Print the listing below exactly. Leave nothing out.

__Data__
▼

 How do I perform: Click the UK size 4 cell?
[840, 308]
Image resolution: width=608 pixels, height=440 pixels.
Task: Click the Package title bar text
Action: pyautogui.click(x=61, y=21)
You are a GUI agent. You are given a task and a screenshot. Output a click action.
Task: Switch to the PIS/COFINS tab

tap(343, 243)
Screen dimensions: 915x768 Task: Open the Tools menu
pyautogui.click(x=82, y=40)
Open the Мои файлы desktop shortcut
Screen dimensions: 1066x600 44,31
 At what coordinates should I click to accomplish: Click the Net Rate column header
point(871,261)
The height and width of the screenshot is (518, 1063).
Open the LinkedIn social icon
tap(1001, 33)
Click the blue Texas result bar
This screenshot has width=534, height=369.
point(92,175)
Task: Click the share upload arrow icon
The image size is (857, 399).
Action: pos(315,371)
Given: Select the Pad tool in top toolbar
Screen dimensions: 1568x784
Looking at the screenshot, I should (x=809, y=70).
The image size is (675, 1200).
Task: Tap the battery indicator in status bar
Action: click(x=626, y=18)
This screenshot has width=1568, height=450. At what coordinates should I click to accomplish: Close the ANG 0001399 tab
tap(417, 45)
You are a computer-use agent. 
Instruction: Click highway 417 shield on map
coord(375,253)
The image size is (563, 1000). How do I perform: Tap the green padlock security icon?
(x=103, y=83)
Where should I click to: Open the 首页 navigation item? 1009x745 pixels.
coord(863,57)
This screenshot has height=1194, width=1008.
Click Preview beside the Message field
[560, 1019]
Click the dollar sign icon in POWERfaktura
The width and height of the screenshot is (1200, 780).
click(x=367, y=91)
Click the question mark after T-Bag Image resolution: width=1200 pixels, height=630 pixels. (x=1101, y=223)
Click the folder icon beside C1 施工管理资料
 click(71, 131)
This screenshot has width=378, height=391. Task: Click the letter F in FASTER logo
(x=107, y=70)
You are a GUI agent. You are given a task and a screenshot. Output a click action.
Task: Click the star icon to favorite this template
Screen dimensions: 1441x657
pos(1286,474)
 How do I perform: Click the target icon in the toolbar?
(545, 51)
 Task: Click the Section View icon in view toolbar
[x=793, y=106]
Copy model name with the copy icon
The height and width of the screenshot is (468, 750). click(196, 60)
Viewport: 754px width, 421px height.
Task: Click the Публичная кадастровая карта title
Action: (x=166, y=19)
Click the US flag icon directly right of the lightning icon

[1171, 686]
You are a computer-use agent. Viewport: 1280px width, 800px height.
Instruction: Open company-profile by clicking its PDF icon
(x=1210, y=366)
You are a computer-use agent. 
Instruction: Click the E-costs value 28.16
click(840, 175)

▲

__Solved problem__
 How do I perform: Click the UK size 4 cell?
[840, 308]
Image resolution: width=608 pixels, height=440 pixels.
Task: Click the Package title bar text
Action: pyautogui.click(x=61, y=21)
You are a GUI agent. You are given a task and a screenshot. Output a click action.
Task: Switch to the PIS/COFINS tab

tap(343, 243)
Screen dimensions: 915x768 Task: Open the Tools menu
pyautogui.click(x=82, y=40)
Open the Мои файлы desktop shortcut
Screen dimensions: 1066x600 44,31
 At what coordinates should I click to accomplish: Click the Net Rate column header
point(871,261)
The height and width of the screenshot is (518, 1063).
Open the LinkedIn social icon
tap(1001, 33)
Click the blue Texas result bar
This screenshot has width=534, height=369.
point(92,175)
Task: Click the share upload arrow icon
The image size is (857, 399).
Action: pos(315,371)
Given: Select the Pad tool in top toolbar
Screen dimensions: 1568x784
Looking at the screenshot, I should (x=809, y=70).
The image size is (675, 1200).
Task: Tap the battery indicator in status bar
Action: click(x=626, y=18)
This screenshot has width=1568, height=450. At what coordinates should I click to accomplish: Close the ANG 0001399 tab
tap(417, 45)
You are a computer-use agent. 
Instruction: Click highway 417 shield on map
coord(375,253)
The image size is (563, 1000). How do I perform: Tap the green padlock security icon?
(x=103, y=83)
Where should I click to: Open the 首页 navigation item? 1009x745 pixels.
coord(863,57)
This screenshot has height=1194, width=1008.
Click Preview beside the Message field
[560, 1019]
Click the dollar sign icon in POWERfaktura
The width and height of the screenshot is (1200, 780).
click(x=367, y=91)
Click the question mark after T-Bag Image resolution: width=1200 pixels, height=630 pixels. (x=1101, y=223)
Click the folder icon beside C1 施工管理资料
 click(71, 131)
This screenshot has width=378, height=391. Task: Click the letter F in FASTER logo
(x=107, y=70)
You are a GUI agent. You are given a task and a screenshot. Output a click action.
Task: Click the star icon to favorite this template
Screen dimensions: 1441x657
pos(1286,474)
 How do I perform: Click the target icon in the toolbar?
(545, 51)
 Task: Click the Section View icon in view toolbar
[x=793, y=106]
Copy model name with the copy icon
The height and width of the screenshot is (468, 750). click(196, 60)
Viewport: 754px width, 421px height.
Task: Click the Публичная кадастровая карта title
Action: (x=166, y=19)
Click the US flag icon directly right of the lightning icon

[1171, 686]
You are a computer-use agent. Viewport: 1280px width, 800px height.
Instruction: Open company-profile by clicking its PDF icon
(x=1210, y=366)
You are a computer-use agent. 
Instruction: Click the E-costs value 28.16
click(840, 175)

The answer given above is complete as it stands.